| Selected text |
[Start of Attachment]
Some supplements can be relevant for individuals who lack certain compounds and nutrients in their diets. For instance, researchers have indicated that folic acid can be used to decrease chances of defects during childbirth. Heart disease has been minimized through the use of omega-3 acid. However, analysts and researchers have been divided over the use and effectiveness of health supplements. This paper gives a detailed analysis in order to establish whether people really need these vitamins and health supplements.
How Supplements Work in the Body
Studies have indicated that every health supplement consumed by an individual will definitely be used in the body in one way or another. The ingested compound will promote the functioning of the body and ensure a number of scarce nutrients are available. Every product marketed as a supplement will have various contents, ingredients, and flavors (Marik and Flemmer 16). The manufacturer will suggest the quaintly that should be consumed by the targeted individual. More often than not, healthcare workers will be required to guide the consumer in order to take the right amount.
Individuals who do not eat healthy or nutritious food materials might benefit from these health supplements (Pacier and Martirosyan 101). When such supplements are consumed, they will be digested and used in the body to promote functioning. More often than not, the vitamins and supplements will be absorbed into the bloodstream and support the functioning of the body. The key ingredients will be responsible for some of the major body activities and boost immunity. For instance, vitamin D and calcium can be included in the health supplements to keep the bones of the user stronger. Bone loss can also be reduced through the use of calcium. As indicated earlier, folic acid can be recommended to minimize chances of birth defects (Marik and Flemmer 17). Unfortunately, most of these supplements have been observed to contain various active ingredients.
[End of Attachment]
| Task instructions |
1/ Answer from the text on health supplements:
(a) What can folic acid be used to decrease?
(b) Who will often be required to guide the consumer to take the right amount?
(c) Which two things can be included in supplements to keep the user's bones stronger?
2/ Retype the stretch of the health supplements text from "Individuals who do" through "various active ingredients.".
The listing plays no part in any of this.

| Data under study |
[Start of Attachment]
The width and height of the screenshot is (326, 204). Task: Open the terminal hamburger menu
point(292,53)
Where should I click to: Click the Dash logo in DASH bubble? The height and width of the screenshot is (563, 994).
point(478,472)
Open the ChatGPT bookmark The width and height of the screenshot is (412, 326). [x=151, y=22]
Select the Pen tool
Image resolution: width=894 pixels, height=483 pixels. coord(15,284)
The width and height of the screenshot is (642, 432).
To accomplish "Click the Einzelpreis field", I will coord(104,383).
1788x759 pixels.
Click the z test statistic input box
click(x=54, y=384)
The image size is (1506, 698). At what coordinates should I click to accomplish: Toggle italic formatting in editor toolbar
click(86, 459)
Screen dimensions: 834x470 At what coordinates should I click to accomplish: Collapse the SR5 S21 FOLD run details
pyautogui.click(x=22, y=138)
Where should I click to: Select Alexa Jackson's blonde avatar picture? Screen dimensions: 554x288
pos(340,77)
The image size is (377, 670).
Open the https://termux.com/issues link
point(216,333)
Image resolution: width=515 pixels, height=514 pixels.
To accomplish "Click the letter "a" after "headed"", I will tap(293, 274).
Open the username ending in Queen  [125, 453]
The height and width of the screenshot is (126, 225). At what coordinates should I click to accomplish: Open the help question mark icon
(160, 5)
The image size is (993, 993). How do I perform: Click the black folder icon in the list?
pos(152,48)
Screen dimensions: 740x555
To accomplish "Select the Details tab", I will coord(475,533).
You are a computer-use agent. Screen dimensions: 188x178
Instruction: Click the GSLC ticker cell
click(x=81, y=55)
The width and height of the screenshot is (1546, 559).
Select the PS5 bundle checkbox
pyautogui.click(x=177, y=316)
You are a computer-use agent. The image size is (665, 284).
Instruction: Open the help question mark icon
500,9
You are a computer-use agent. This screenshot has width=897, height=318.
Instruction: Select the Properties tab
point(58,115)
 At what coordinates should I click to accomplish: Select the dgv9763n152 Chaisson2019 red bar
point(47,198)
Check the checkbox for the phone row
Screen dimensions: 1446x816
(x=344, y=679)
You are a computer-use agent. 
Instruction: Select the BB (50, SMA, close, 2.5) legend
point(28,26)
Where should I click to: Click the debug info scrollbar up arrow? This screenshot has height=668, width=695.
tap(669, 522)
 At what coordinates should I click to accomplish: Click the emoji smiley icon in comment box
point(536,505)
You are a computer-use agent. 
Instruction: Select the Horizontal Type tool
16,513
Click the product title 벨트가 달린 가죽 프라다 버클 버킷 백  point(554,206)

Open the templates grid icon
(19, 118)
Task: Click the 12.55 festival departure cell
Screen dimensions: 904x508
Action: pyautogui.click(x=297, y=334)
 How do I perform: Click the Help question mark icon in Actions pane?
[End of Attachment]
| Results |
1/
(a) Chances of defects during childbirth
(b) Healthcare workers
(c) Vitamin D and calcium

2/
Individuals who do not eat healthy or nutritious food materials might benefit from these health supplements (Pacier and Martirosyan 101). When such supplements are consumed, they will be digested and used in the body to promote functioning. More often than not, the vitamins and supplements will be absorbed into the bloodstream and support the functioning of the body. The key ingredients will be responsible for some of the major body activities and boost immunity. For instance, vitamin D and calcium can be included in the health supplements to keep the bones of the user stronger. Bone loss can also be reduced through the use of calcium. As indicated earlier, folic acid can be recommended to minimize chances of birth defects (Marik and Flemmer 17). Unfortunately, most of these supplements have been observed to contain various active ingredients.